3 minutes de lecture
Le premier volet du 6ème rapport d’évaluation du Giec, publié en août 2021, l’a rappelé de façon criante : il est impératif de tenir les engagements pris dans le cadre de l’Accord de Paris en limitant le réchauffement climatique à un niveau inférieur à 2°C, et de préférence à 1.5°C ; et atteindre la neutralité carbone à l’horizon 2050. Le secteur du bâtiment, l’un des principaux émetteurs de gaz à effet de serre, est particulièrement concerné.
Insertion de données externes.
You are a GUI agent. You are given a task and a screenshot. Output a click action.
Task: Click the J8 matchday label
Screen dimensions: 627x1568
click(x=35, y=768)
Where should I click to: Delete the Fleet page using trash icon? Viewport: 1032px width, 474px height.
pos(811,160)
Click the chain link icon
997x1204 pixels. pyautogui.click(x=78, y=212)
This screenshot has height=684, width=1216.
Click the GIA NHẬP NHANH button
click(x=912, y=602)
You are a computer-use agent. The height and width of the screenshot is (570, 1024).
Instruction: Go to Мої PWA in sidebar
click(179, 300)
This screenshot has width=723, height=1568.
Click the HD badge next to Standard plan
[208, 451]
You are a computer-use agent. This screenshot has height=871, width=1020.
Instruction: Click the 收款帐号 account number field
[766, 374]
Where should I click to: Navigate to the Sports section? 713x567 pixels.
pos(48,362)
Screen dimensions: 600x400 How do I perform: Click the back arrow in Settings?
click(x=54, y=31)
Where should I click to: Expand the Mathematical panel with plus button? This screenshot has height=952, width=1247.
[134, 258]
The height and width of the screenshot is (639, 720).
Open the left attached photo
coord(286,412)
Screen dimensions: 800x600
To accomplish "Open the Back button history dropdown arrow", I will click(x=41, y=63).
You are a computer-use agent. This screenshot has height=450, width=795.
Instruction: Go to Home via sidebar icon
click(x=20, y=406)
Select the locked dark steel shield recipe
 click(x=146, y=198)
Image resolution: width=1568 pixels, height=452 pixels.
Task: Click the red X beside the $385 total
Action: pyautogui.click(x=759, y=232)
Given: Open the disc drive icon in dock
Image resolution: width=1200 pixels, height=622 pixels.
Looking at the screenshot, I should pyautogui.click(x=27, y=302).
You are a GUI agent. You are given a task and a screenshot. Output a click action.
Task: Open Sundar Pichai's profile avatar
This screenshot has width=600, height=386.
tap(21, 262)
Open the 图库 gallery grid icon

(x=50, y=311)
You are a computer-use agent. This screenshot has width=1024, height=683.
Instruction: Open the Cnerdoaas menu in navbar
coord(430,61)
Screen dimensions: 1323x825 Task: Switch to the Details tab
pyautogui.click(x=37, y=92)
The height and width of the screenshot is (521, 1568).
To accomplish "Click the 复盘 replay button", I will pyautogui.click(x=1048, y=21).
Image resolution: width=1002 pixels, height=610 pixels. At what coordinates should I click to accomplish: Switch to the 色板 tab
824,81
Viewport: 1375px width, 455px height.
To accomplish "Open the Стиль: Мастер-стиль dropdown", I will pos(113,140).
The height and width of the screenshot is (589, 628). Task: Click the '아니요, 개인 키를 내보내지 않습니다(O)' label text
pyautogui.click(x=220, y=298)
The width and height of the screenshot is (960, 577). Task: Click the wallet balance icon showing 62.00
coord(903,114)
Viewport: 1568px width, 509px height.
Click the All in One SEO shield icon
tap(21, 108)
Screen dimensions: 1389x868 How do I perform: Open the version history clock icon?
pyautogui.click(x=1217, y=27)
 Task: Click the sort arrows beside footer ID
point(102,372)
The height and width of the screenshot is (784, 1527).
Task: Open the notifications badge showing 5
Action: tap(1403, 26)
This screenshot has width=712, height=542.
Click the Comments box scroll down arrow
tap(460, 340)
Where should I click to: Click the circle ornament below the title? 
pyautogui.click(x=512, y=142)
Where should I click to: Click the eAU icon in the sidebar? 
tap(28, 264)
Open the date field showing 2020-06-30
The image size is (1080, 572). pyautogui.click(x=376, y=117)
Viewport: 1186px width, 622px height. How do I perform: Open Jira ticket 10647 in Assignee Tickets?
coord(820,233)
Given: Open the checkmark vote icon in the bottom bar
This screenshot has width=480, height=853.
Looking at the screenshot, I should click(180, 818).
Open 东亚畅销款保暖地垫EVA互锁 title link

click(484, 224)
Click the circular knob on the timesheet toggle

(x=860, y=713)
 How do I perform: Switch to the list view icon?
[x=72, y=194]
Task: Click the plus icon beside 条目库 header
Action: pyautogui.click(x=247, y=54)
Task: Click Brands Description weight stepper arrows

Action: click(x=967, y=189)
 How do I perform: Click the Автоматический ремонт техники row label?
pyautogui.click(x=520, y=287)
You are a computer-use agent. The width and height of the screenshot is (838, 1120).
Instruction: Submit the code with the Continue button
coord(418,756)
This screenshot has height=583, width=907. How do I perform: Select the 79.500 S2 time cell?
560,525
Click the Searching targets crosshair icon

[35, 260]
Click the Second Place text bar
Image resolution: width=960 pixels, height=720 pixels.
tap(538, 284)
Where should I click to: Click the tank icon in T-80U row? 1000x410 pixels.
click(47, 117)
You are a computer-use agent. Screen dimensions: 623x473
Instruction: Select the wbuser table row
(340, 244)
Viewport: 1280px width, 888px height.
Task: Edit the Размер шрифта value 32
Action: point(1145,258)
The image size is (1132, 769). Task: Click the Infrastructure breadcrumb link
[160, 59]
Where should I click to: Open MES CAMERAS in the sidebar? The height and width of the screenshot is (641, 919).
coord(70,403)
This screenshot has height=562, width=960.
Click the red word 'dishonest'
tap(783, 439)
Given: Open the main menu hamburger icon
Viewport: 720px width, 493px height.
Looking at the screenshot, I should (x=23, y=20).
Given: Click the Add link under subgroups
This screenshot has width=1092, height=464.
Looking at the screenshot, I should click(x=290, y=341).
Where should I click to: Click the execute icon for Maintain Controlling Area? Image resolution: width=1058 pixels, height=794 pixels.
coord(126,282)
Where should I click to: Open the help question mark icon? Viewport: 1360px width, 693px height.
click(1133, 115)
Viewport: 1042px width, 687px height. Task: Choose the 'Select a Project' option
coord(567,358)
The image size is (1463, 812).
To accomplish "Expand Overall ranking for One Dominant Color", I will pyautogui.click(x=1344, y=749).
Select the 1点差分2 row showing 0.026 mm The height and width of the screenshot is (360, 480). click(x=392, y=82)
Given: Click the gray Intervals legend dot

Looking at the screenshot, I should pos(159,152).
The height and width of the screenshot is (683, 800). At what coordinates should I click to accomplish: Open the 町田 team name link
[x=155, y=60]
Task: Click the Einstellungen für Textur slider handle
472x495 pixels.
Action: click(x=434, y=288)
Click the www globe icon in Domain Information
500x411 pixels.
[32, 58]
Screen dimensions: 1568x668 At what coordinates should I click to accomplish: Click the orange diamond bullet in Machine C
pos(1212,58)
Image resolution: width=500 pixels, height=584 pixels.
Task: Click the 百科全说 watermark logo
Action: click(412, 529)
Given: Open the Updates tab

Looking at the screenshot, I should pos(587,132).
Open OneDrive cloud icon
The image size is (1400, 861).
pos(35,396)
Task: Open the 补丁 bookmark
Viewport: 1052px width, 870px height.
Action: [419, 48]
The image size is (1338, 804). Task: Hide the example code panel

Il est en effet responsable de 19% des émissions en France (sans compter les émissions associées telles que la production d’électricité et de chaleur).
béton bas carbone
Au cœur de la transition bas carbone du secteur, la diversification et la décarbonation des matériaux constitue un levier important : structuration de filières de matériaux biosourcés et géosourcés, développement de solutions issues de la « filière sèche » (réemploi, préfabrication), émergence de nouvelles gammes de béton bas carbone. L’enjeu étant de pouvoir utiliser le bon matériau, au bon endroit, selon le contexte spécifique à un territoire et à un projet. Focus sur le béton bas carbone : quels procédés et techniques se cachent-ils derrière ce vocable et quelles sont ses promesses ?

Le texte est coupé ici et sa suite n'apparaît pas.